Наш штейгер, пожилой австриец, был ревностный католик, читал клерикальную газету «Кройццайтунг» и пытался вести с нами душеспасительные разговоры. Его поддразнивали. Некоторые спрашивали его, сколько по Библии лет от Сотворения мира, он отвечал, что семь тысяч с чем-то лет. Тогда его спрашивали о возрасте добываемого нами бурого угля. Опасаясь показаться невеждой, он говорил, что двадцать пять тысяч лет, и тотчас же начинал мямлить о каких-то особых Господних сроках. Однажды его чуть не хватил удар.
А было это так. Зерновик-мордвин Игнаха Нуянзин, учитель по профессии, высокий костлявый брюнет, отпустил длиннющую черную бороду и стал похож на сурового Божьего угодника. Кто-то в шутку прозвал его по-немецки «Герр Гот», что по-русски означает «Господь Бог». Кличка привилась, и мы все стали называть его так. Он охотно отзывался. Раза два-три это было при штейгере. Он спросил: «Почему вы его так зовете?» Ему ответили: «Потому что он похож на немецкого бога». Штейгер побледнел от обиды за своего бога. Долго глядел на Игнаху, повернулся и пошел. На следующий день он попросил нас больше его так не называть. «Иначе я доложу начальству», – пригрозил он. Игнаха сбрил бороду, и штейгер успокоился.
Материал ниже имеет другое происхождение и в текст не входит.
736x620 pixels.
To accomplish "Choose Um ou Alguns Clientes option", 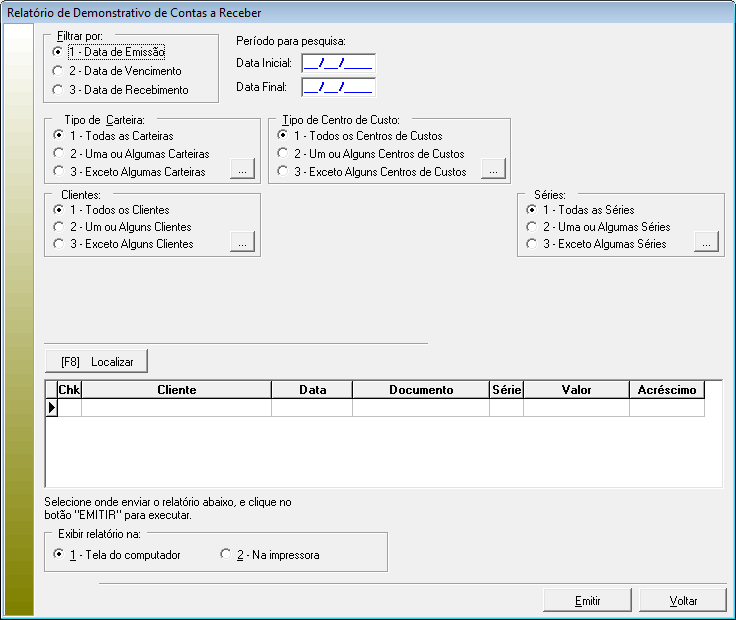I will coord(58,227).

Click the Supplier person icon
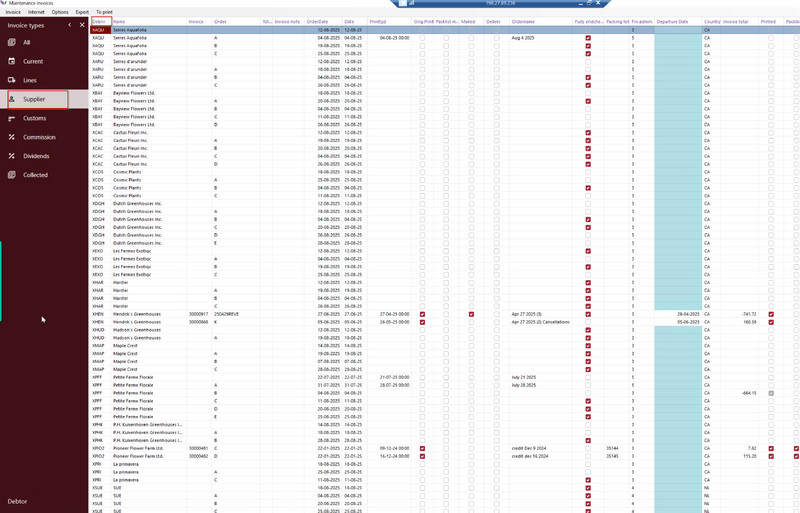[12, 99]
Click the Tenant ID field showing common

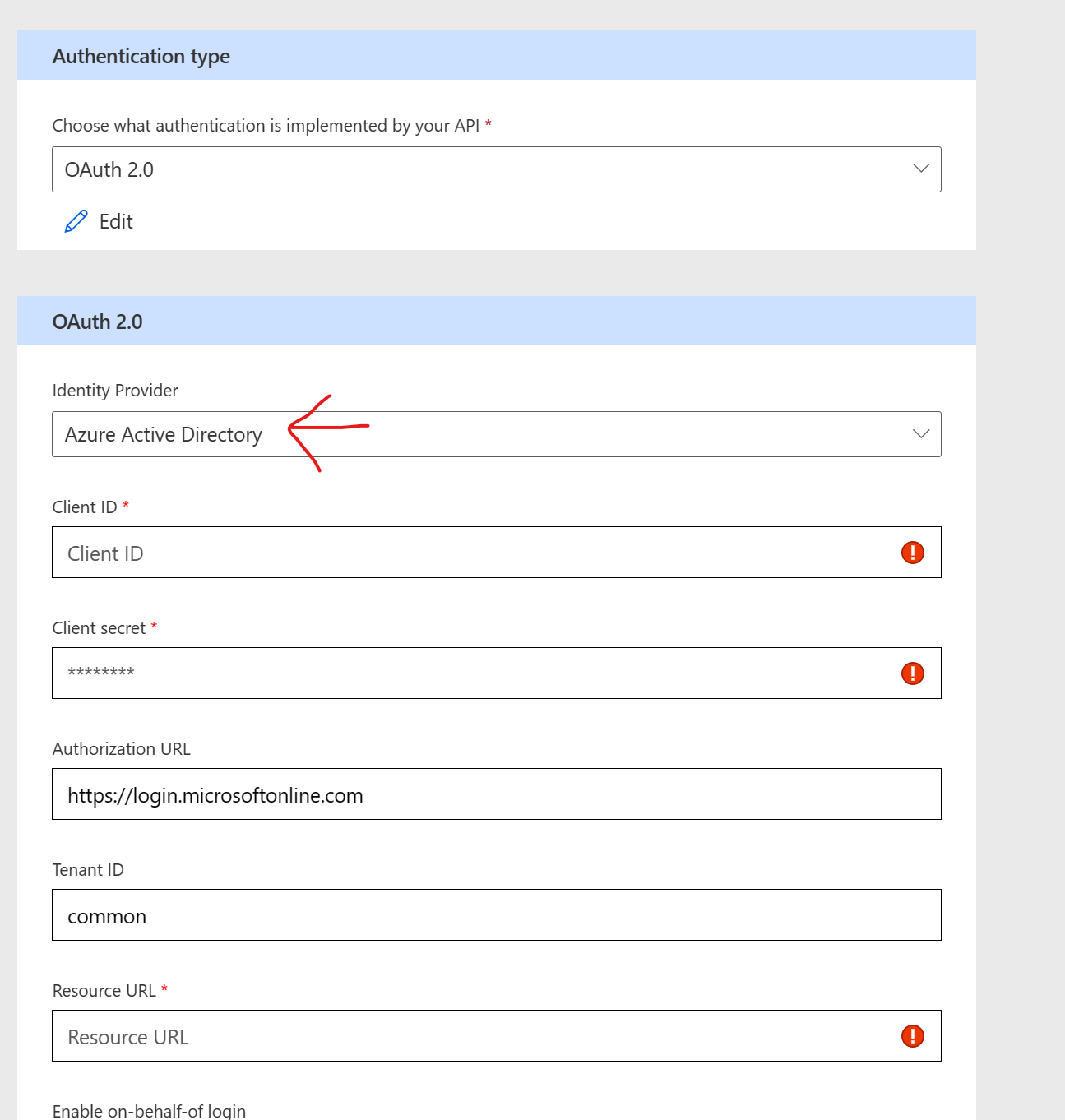point(411,914)
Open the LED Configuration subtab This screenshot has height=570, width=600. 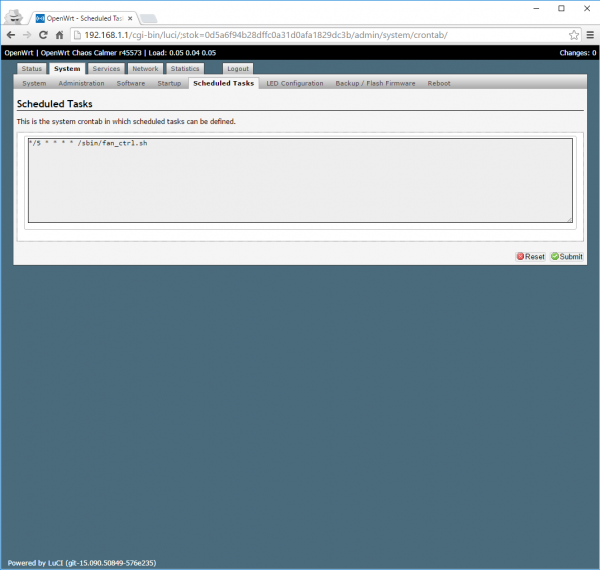294,83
Наше положение было неплохое. Кормили прилично. Каждую субботу платили, как и обещали, недельный заработок по кроне в день. Мы могли на эти деньги покупать в магазине рабочего кооператива белье, обувь и кое-какие ненормированные продукты. На руках у нас образовались сухие мозоли со въевшейся в них угольной пылью.
Я купил хромовые ботинки, рубаху апаш и металлическую папиросницу, хотя сам еще не курил. Мне она понравилась тем, что на ней стояло такое же клеймо, как на столовых приборах и металлической посуде в «Европейской» гостинице в Петербурге, где я работал до отъезда в Австрию.